When your UserService handles POST and GET, optimizations on one side break the other. Learn commands, queries, and handlers with @nestjs/cqrs.

CQRS in NestJS: Stop Mixing Reads and Writes in the Same Service

There is a moment in every growing API when UserService does too much. It creates users, lists them with filters, exports CSVs, and sends admin alerts. You optimize a read query with a heavy join — and suddenly user registration times out.

CQRS (Command Query Responsibility Segregation) is not enterprise theatre. It is a discipline: writes and reads follow different paths, different handlers, and often different optimization strategies.

NestJS ships first-class support via @nestjs/cqrs. Here is how to use it without turning your app into a conference slide.

Commands change state; queries do not

Commands Queries
HTTP POST, PUT, DELETE GET
Side effects Yes No
Returns Domain entity / void DTO / projection
Example CreateUserCommand GetUsersPaginatedQuery

If your "create user" handler calls findAll() to check something, that is a smell — split the logic.

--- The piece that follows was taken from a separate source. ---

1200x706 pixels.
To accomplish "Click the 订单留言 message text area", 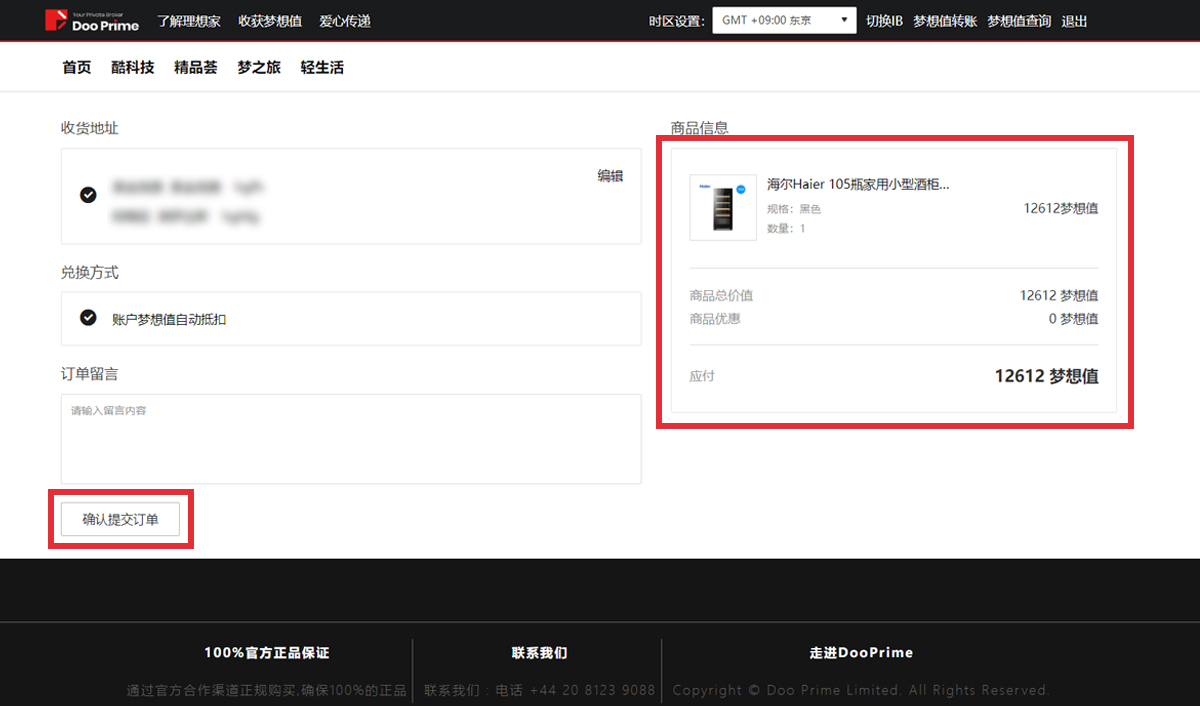I will click(x=350, y=438).
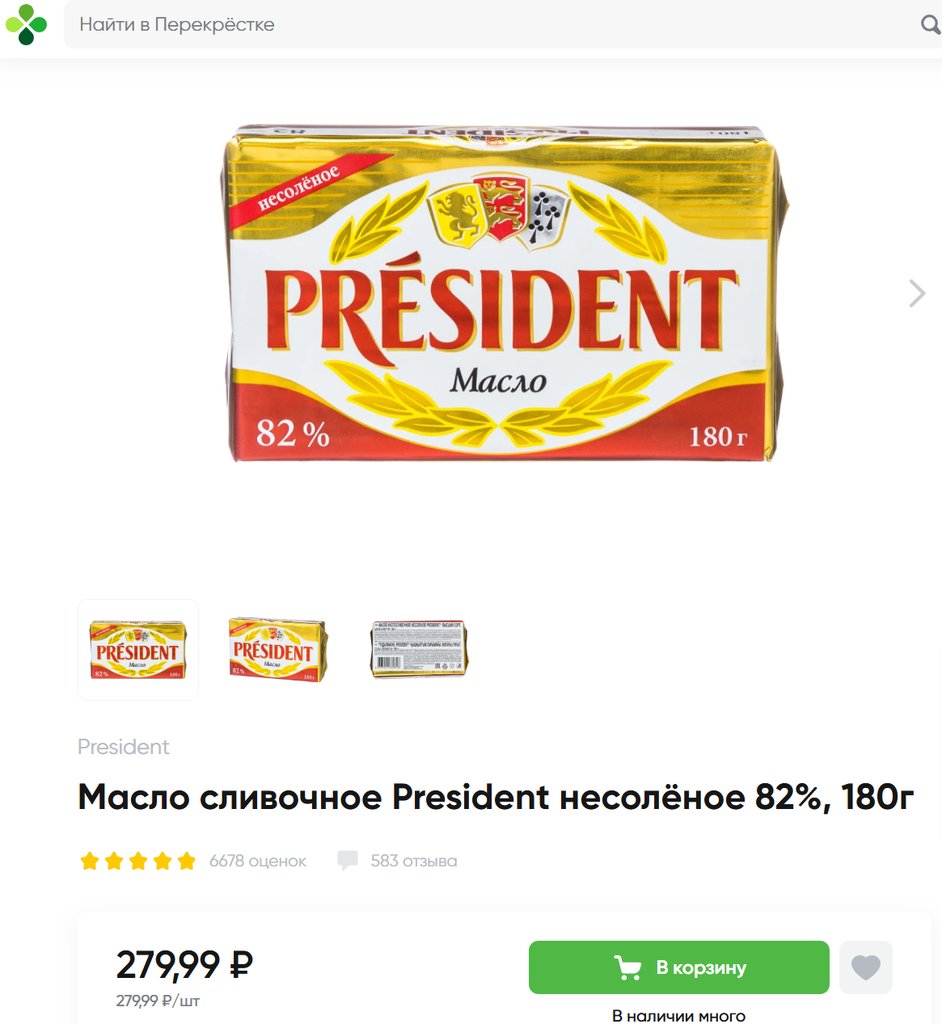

The flow your team can draw on a whiteboard

POST /users  →  CommandBus  →  CreateUserHandler  →  UserRepositoryPort
GET  /users  →  QueryBus    →  ListUsersHandler   →  UserRepositoryPort

Controllers hold zero business rules. They dispatch messages.

Your first command

export class CreateUserCommand extends Command {
  constructor(
    public readonly dto: { email: string; name: string; password: string },
  ) {
    super();
  }
}

The handler owns the rules

@CommandHandler(CreateUserCommand)
export class CreateUserHandler implements ICommandHandler<CreateUserCommand> {
  constructor(
    @Inject(UserRepositoryPort) private readonly users: UserRepositoryPort,
  ) {}
 
  async execute(command: CreateUserCommand): Promise<User> {
    const exists = await this.users.findByEmail(command.dto.email);
    if (exists) throw new ConflictException('Email already registered');
 
    const password = await bcrypt.hash(command.dto.password, 10);
    return this.users.create({ ...command.dto, password });
  }
}

Return a domain shape, not a Swagger DTO. The controller maps to the API response if needed.

Your first query

@QueryHandler(GetUserByIdQuery)
export class GetUserByIdHandler implements IQueryHandler<GetUserByIdQuery> {
  async execute(query: GetUserByIdQuery): Promise<UserResponseDto | null> {
    const user = await this.users.findById(query.id);
    return user ? UserResponseDto.fromEntity(user) : null;
  }
}

Pagination, search, and sorting live in query handlers — that is where read models evolve.

Thin controller, happy team

@Controller('users')
export class UsersController {
  constructor(
    private readonly commandBus: CommandBus,
    private readonly queryBus: QueryBus,
  ) {}
 
  @Post()
  create(@Body() dto: CreateUserDto) {
    return this.commandBus.execute(new CreateUserCommand(dto));
  }
 
  @Get(':id')
  findOne(@Param('id') id: string) {
    return this.queryBus.execute(new GetUserByIdQuery(id));
  }
}

When CQRS is worth the folders

  • Handlers exceed ~80 lines or mix read/write concerns.
  • You add multiple entry points (HTTP + queue + CLI) reusing the same use cases.
  • Read and write scale differently (reports vs writes).

For a five-endpoint CRUD demo, a thin service is fine. For a product API, CQRS pays back in testability and clarity.

Register handlers or suffer

Every handler must appear in providers of its module. Missing registration fails at runtime, not compile time — add a smoke test per module.

Closing thought

CQRS is not about microservices or Kafka on day one. It is about naming and separating the two things every API does: change data, and show data. NestJS gives you the buses; your job is to keep controllers dumb and handlers focused.